TO DO:
Copy out the entries exactly, and wherever a picture appears, leave it out.

========================================

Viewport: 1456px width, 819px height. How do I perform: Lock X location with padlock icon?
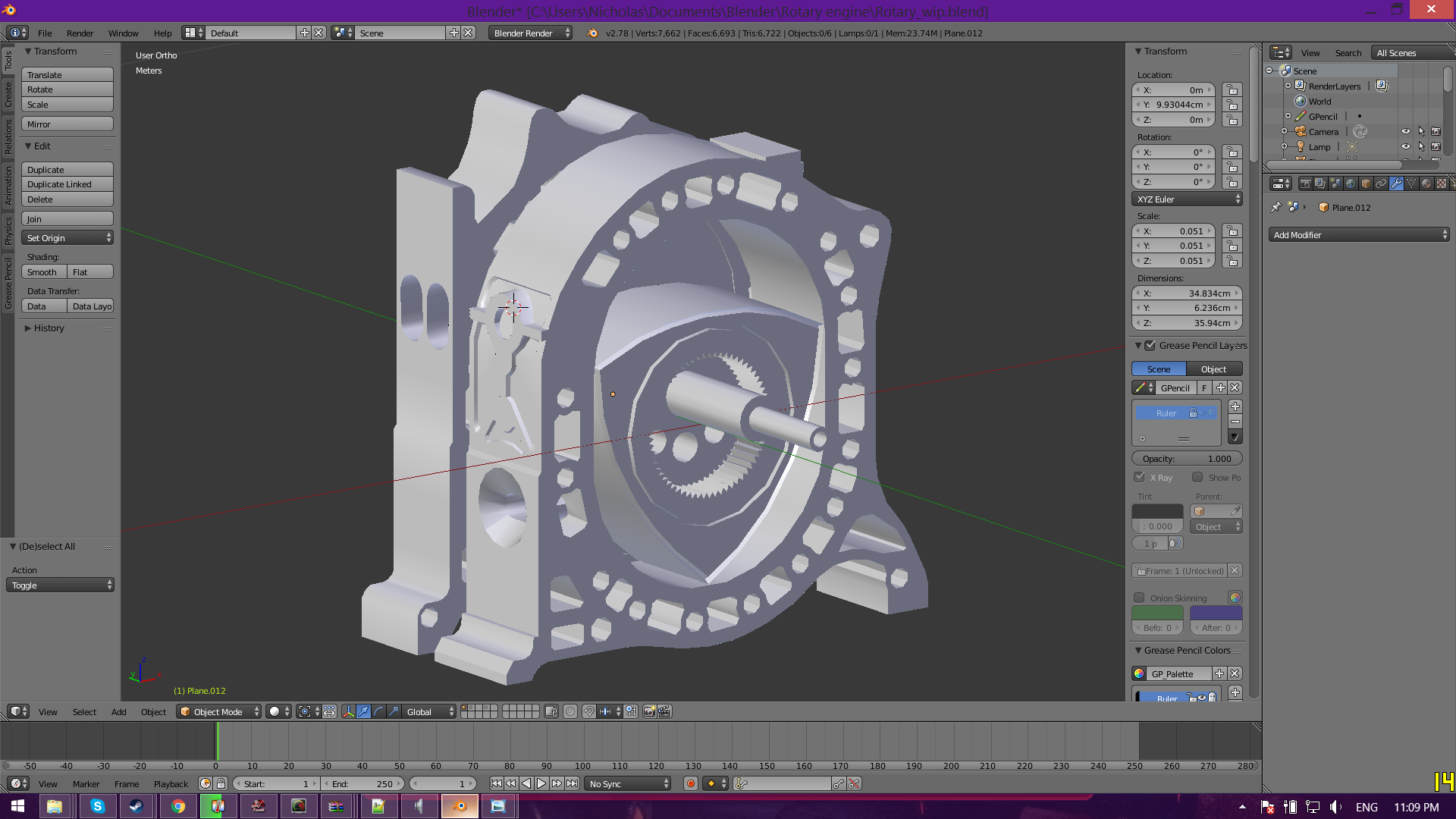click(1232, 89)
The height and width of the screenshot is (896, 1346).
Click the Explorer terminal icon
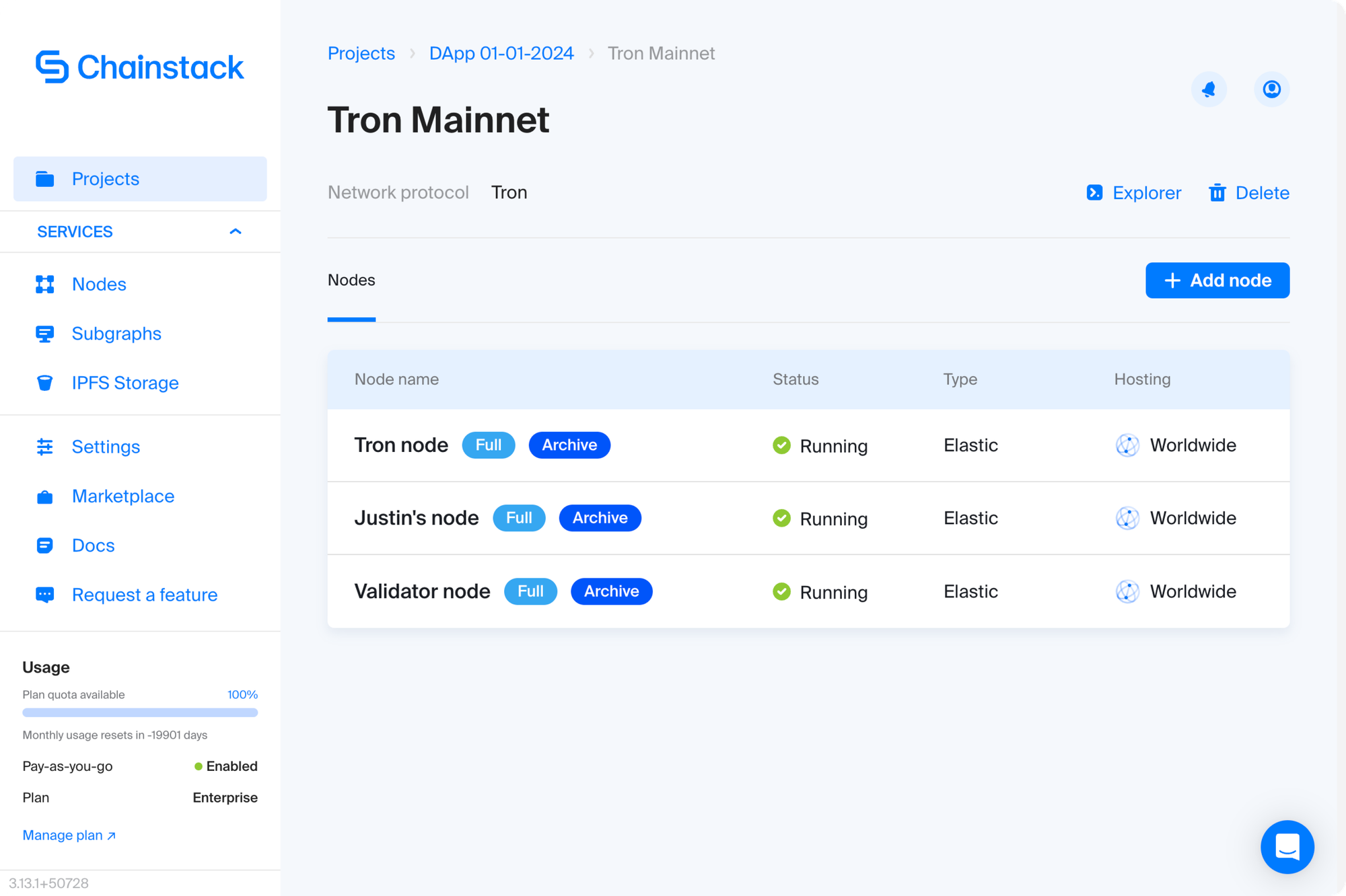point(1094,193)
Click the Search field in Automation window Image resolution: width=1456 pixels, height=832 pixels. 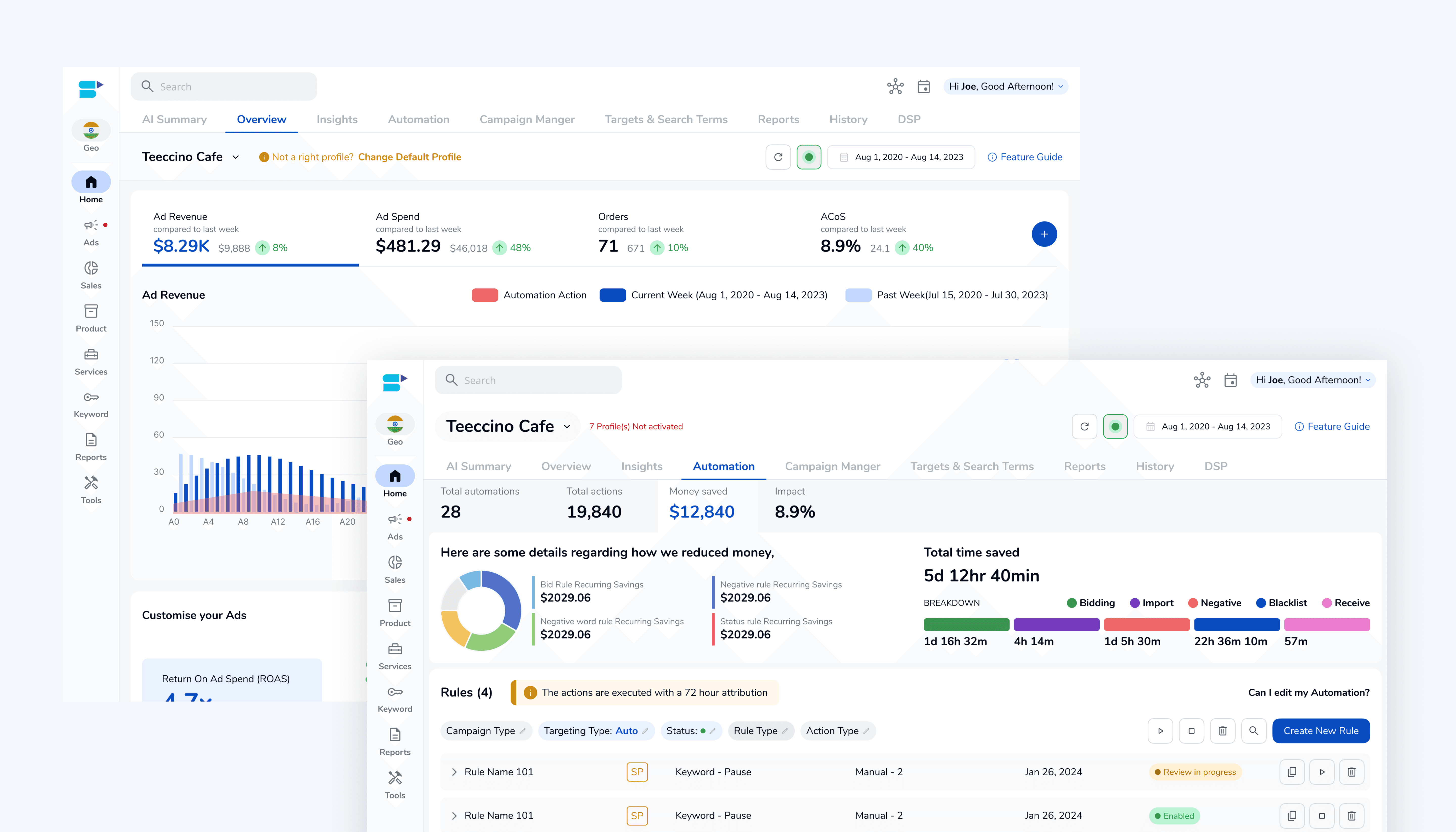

========================================

TASK OUTPUT:
Viewport: 1456px width, 819px height. How do I perform: Lock X location with padlock icon?
click(1232, 89)
The height and width of the screenshot is (896, 1346).
Click the Explorer terminal icon
point(1094,193)
Click the Search field in Automation window Image resolution: width=1456 pixels, height=832 pixels. 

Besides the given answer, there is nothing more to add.